Prof. Dr. rer. pol. Hanno Kirsch
3.1 Die Bedeutung der Grundsätze ordnungsmäßiger Buchführung
Rz. 33
Die GoB gelten gemäß § 243 Abs. 1 HGB auch für die GuV-Rechnung, da diese nach § 242 Abs. 3 HGB bei allen Kaufleuten Bestandteil des Jahresabschlusses ist. Obwohl sie sich vorwiegend an die Bilanz richten, können insbesondere die folgenden (auch teilkodifizierten) Grundsätze auch für die GuV-Rechnung von Bedeutung sein:
- Der Grundsatz zeitgerechter Aufstellung (s. auch § 243 Abs. 3 HGB), d. h. Aufstellung der GuV-Rechnung innerhalb der einem ordnungsmäßigen Geschäftsgang entsprechenden Zeit, der für Kapitalgesellschaften (bzw. Kapitalgesellschaften & Co.) in § 264 Abs. 1 Sätze 3, 4 HGB präzisiert wird;
- das Stichtagsprinzip (siehe auch § 242 Abs. 1 HGB), d. h., dass Schluss und Anfang des Geschäftsjahres die Aufwendungen und Erträge zeitlich abgrenzen;
- das Periodisierungsprinzip, insbesondere die Abgrenzung der Sache und der Zeit nach (siehe auch § 252 Abs. 1 Nr. 5 HGB), wonach es für Aufwendungen und Erträge nicht auf die Zahlungszeitpunkte ankommt;
- das Erhellungsprinzip (siehe auch § 252 Abs. 1 Nr. 4 1. Halbsatz HGB), wonach es für die Berücksichtigung von Informationen über Ereignisse des Geschäftsjahres auf den Informationsstand bis zur Aufstellung des Jahresabschlusses ankommt;
- das Nominalwert-, Anschaffungs- und Herstellungskostenprinzip (§§ 253 Abs. 1, 255 Abs. 1, 2 und 2a HGB);
- das Fortführungsprinzip (siehe auch § 252 Abs. 1 Nr. 2 HGB), wonach – bei fehlenden Anhaltspunkten für eine Beendigung der Unternehmenstätigkeit – von der Fortführung der Unternehmenstätigkeit auszugehen ist;
- das Klarheits- und Übersichtlichkeitsprinzip (siehe auch § 243 Abs. 2 HGB);
- der Grundsatz des Einzelausweises (Saldierungsverbot, siehe auch § 246 Abs. 2 Satz 1 HGB), wonach grundsätzlich Aufwendungen nicht mit Erträgen verrechnet werden dürfen;
- das Gebot der Vollständigkeit (siehe auch § 246 Abs. 1 Satz 1 HGB), wonach die GuV-Rechnung sämtliche Aufwendungen und Erträge enthalten muss;
- das Gebot der Willkürfreiheit (subjektive Wahrheit), wonach die Aufnahme und Abgrenzung von Erfolgskomponenten der subjektiven Willkür des Rechnungslegenden entzogen ist;
- das Stetigkeitsgebot (siehe auch § 265 Abs. 1 HGB und Rz. 36) und
- das Vorsichtsprinzip (§ 252 Abs. 1 Nr. 4 1. Halbsatz HGB) mit seinen Ausprägungen, wonach insbesondere die Antizipation von Erträgen vor deren Realisierung verboten (§ 252 Abs. 1 Nr. 4 2. Halbsatz HGB), die Antizipation aller bis zum Abschlussstichtag entstandenen vorhersehbaren Risiken und Verluste jedoch geboten ist.

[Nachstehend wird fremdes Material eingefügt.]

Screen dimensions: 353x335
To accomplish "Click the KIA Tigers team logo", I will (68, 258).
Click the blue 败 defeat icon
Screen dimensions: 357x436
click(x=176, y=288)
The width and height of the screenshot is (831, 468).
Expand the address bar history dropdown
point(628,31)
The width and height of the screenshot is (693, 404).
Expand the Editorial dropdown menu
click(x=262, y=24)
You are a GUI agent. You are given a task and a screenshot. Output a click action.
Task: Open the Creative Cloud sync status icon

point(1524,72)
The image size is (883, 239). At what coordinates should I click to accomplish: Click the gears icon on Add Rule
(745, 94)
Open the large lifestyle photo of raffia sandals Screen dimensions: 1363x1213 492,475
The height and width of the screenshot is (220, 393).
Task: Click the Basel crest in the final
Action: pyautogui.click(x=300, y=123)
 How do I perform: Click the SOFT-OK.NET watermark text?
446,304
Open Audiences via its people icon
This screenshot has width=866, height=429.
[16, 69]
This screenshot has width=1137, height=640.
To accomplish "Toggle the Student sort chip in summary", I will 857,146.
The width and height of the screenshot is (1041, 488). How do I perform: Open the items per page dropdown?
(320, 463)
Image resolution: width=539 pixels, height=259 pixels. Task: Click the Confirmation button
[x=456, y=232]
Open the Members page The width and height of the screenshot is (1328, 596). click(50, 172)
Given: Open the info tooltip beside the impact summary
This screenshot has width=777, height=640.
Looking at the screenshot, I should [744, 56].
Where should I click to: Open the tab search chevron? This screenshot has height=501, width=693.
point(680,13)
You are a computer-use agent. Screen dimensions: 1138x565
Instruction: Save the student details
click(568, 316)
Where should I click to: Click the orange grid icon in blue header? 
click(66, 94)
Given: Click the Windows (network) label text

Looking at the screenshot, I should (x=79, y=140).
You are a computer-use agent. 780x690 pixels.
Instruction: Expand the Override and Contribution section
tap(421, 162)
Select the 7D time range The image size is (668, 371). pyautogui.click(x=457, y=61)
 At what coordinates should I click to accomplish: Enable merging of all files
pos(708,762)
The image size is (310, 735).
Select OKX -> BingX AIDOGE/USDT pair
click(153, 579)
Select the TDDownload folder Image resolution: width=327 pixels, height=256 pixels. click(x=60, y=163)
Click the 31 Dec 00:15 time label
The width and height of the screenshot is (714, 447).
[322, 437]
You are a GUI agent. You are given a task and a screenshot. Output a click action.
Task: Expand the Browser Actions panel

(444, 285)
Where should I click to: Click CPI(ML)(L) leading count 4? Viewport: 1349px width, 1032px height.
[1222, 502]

3.2 Besondere Gliederungsprinzipien für Kapitalgesellschaften
Rz. 34
Für Kapitalgesellschaften (Kapitalgesellschaften & Co. sowie entsprechend auch für Genossenschaften) gelten zusätzlich die Grundsätze
Ungeachtet der Möglichkeit der Verwendung eines deutlich verkürzten GuV-Gliederungsschemas nach § 275 Abs. 5 HGB für Kleinstkapitalgesellschaften (einschließlich Kleinstkapitalgesellschaften & Co und Kleinstgenossenschaften) gilt die Generalnorm der Vermittlung eines den tatsächlichen Verhältnissen entsprechenden Bildes der Ertragslage auch für diese Unternehmen. Jedoch wird – widerlegbar – vermutet, dass eine unter Berücksichtigung der Erleichterungen des § 275 Abs. 5 HGB aufgestellte GuV-Rechnung den Erfordernissen der Generalnorm entspricht.
Rz. 35
Darüber hinaus sind für Kapitalgesellschaften (Kapitalgesellschaften & Co., Genossenschaften und unter das PublG fallende Unternehmen, § 5 Abs. 1 Satz 2 PublG) die nachfolgend dargestellten Gliederungsregeln des § 265 HGB verbindlich. Ihre Verletzung kann teilweise (Rz. 37, 38, 40) als Ordnungswidrigkeit geahndet werden (§ 334 Abs. 1 Nr. 1c HGB). Für die übrigen Einzelkaufleute und Personenhandelsgesellschaften (ohne Kapitalgesellschaften & Co.) gelten diese speziellen Gliederungsgrundsätze nur soweit es sich ausnahmsweise um (kodifizierte) GoB handelt.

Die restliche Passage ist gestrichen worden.